Im Zuge der Provenienzbereinigung wurden die aus dem Archiv des ehemaligen Hochstifts Fulda stammenden Urkunden im heutigen Staatsarchiv Würzburg aus den Beständen der Würzburger Urkunden und der Würzburger Lehenurkunden herausgezogen und zu einem eigenständigen Bestand Hochstift Fulda Urkunden zusammengeführt. Die beiden Lehenreverse aus der Zeit des Fürsten von Nassau - Oranien wurden dabei bei diesem Bestand belassen, da sie sich zum Zeitpunkt der Auflösung des ehemaligen Fuldaer Archivs dort befanden. Die Ordnung erfolgte chronologisch nach dem Ausstellungsdatum. Dabei wurden die Urkunden auch neu verzeichnet. Es handelt sich dabei allerdings nicht um eine Verzeichnung im Sinne von Vollregesten, sondern lediglich um Kurzbeschreibungen des Rechtsinhalts. Beigegeben wurden aber für jede Urkunde ein Orts- und Personenregister mit allen in der Urkunde vorkommenden Orten und Personen. Diese wurden im Anhang zu Gesamtregistern zusammengefasst. Dabei ist allerdings beim Personenregister zu beachten, dass technisch bedingte starke Vereinfachungen notwendig wurden. So muss es sich z. B. bei Personen, die mehrfach genannt werden, nicht immer um ein und dieselbe Person handeln, sondern es kann sich auch um mehrere Personen mit dem gleichen Vornamen handeln.

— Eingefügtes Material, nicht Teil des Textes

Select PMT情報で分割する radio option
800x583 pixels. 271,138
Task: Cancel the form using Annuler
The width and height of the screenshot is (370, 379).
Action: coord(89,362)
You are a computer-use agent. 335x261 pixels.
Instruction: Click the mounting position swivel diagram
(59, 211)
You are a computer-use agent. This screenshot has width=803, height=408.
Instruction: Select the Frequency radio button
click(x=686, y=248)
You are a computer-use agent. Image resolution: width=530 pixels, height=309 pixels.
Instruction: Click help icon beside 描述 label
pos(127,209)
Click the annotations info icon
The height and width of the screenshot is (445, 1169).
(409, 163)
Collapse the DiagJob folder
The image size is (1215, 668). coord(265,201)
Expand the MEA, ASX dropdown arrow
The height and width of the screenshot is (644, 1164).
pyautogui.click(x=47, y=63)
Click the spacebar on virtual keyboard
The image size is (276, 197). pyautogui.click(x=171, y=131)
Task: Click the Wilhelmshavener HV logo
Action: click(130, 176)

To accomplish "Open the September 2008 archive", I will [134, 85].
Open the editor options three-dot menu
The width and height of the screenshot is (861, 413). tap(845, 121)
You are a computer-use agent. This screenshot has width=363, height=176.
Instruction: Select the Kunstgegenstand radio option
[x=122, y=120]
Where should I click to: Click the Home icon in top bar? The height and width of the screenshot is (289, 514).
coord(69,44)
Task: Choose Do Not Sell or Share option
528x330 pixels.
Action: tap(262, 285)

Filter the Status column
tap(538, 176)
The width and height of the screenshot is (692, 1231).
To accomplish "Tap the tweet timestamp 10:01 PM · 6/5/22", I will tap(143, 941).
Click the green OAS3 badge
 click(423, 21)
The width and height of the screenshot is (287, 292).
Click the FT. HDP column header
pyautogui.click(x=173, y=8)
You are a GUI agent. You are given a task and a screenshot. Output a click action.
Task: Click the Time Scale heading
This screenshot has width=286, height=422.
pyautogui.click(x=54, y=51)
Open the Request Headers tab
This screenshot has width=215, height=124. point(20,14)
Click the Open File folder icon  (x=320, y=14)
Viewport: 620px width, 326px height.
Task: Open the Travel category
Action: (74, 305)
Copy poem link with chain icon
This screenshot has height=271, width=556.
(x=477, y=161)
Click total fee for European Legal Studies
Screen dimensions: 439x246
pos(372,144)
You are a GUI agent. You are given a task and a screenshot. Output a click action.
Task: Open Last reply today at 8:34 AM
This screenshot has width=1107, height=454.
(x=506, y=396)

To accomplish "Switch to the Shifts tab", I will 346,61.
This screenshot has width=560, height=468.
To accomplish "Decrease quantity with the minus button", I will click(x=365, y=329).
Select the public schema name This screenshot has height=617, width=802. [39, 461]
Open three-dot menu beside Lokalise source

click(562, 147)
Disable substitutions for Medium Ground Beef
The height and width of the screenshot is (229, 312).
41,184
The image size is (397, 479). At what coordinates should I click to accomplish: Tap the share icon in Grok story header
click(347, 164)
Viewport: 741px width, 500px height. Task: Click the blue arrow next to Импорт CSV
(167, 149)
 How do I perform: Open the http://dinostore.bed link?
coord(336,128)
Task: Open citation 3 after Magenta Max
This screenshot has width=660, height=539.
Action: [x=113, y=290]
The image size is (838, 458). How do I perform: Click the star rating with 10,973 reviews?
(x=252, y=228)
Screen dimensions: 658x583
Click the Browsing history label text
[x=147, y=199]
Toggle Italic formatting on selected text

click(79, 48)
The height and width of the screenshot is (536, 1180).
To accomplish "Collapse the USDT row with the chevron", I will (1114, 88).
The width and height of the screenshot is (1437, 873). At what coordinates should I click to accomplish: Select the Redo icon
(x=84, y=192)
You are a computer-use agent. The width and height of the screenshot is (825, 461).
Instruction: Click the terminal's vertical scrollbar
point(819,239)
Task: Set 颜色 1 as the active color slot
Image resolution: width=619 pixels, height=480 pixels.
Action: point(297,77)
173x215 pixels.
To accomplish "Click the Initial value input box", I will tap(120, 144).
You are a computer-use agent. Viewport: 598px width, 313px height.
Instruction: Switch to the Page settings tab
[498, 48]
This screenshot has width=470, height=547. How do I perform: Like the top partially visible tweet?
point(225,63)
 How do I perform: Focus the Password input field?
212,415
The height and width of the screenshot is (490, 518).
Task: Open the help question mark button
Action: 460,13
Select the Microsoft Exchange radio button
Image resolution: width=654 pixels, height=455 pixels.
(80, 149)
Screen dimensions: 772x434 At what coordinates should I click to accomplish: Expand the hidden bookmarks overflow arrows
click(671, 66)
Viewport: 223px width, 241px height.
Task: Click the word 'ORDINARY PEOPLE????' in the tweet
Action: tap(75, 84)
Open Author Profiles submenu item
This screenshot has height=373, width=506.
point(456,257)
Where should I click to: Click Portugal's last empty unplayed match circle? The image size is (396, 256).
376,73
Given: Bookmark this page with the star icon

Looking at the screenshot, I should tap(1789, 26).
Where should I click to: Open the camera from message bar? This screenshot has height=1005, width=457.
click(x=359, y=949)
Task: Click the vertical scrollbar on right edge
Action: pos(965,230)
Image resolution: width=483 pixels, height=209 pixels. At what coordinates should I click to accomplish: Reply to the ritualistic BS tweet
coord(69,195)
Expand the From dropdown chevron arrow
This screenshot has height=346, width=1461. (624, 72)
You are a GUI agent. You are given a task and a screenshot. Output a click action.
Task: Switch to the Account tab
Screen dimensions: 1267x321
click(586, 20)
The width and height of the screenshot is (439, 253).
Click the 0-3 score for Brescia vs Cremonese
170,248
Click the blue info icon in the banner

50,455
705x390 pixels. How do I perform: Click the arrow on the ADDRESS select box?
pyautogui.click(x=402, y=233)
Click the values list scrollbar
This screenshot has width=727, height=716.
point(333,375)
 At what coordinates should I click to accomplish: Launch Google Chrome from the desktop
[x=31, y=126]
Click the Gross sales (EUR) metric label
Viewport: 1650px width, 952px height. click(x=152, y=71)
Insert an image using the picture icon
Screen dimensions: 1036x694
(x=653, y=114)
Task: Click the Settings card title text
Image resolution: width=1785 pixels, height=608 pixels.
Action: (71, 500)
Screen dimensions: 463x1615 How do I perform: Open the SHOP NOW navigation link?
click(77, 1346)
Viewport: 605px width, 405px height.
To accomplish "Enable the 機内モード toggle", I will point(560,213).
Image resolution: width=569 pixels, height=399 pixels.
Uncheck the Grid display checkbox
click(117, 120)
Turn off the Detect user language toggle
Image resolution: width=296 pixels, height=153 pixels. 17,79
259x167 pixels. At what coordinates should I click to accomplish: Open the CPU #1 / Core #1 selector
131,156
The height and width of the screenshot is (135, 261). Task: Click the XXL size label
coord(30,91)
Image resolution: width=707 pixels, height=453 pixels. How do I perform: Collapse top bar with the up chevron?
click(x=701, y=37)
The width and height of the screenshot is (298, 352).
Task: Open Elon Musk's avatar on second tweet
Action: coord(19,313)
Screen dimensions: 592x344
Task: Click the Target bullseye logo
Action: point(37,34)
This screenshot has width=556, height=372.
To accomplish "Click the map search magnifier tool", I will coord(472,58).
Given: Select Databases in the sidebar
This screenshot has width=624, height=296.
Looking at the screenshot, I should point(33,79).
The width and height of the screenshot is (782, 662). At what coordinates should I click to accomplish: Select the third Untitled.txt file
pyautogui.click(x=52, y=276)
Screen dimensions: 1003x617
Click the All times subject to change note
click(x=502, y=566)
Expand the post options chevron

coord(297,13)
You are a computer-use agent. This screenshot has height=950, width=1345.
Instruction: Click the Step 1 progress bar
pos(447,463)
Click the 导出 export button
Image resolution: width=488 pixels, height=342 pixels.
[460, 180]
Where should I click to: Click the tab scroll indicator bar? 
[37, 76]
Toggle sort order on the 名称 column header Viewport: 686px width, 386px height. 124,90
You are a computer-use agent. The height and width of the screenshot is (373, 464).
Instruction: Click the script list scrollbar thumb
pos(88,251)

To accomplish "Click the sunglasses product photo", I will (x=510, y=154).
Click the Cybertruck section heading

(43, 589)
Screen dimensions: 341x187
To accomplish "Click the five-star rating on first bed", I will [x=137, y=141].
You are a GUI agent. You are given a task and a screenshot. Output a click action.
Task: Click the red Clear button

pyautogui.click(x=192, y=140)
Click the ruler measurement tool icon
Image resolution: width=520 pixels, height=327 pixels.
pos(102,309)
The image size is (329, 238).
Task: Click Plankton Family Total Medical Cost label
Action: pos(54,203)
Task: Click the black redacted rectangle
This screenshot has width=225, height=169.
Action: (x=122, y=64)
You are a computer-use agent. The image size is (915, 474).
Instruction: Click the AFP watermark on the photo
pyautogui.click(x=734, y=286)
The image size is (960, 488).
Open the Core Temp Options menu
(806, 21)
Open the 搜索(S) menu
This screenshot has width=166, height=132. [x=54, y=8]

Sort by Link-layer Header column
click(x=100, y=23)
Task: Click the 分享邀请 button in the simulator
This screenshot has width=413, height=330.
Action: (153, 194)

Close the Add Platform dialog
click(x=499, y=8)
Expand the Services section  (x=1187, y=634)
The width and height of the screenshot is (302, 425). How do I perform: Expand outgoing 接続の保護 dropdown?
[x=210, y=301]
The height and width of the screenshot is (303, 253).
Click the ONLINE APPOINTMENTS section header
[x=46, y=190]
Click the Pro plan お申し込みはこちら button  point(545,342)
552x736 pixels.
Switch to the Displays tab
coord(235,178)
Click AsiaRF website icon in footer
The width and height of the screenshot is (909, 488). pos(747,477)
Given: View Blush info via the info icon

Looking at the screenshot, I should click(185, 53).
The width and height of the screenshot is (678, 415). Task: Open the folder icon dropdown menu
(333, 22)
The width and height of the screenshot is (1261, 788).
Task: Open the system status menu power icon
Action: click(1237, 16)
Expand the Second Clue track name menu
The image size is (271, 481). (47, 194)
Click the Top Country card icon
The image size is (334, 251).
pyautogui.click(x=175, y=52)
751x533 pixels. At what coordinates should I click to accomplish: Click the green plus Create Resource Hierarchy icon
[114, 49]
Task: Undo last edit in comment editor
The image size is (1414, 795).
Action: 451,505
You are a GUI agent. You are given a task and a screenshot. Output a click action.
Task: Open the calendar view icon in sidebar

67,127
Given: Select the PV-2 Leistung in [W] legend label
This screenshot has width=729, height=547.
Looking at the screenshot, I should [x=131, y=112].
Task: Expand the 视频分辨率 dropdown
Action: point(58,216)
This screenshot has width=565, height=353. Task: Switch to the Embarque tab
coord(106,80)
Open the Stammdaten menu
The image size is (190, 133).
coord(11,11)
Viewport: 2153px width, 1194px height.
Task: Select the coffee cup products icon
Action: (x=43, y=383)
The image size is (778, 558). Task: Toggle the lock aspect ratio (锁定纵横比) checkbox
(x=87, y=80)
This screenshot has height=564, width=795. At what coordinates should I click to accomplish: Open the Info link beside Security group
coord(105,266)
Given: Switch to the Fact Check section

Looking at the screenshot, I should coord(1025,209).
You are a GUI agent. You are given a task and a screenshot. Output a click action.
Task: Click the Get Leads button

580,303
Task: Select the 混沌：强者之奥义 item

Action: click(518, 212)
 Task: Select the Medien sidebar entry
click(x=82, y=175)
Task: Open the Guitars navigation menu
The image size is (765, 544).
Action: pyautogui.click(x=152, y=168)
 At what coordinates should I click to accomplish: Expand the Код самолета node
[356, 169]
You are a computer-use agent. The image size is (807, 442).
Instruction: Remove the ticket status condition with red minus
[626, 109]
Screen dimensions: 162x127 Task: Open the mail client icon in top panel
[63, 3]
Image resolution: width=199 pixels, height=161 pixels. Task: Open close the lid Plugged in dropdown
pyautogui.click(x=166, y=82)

In die Verzeichnung einbezogen wurden auch die in Wässerndorf verbrannten Urkunden. Deren Inhalte wurden -soweit möglich- anhand des Eintrags im Repertorium der Würzburger Lehenurkunden rekonstruiert. An Stelle der Signatur tragen diese Urkunden die Bezeichnung "Urkunde fehlt". Der Bestand umfasst insgesamt 864 Nummern, wovon 604 Stücke noch vorhanden sind.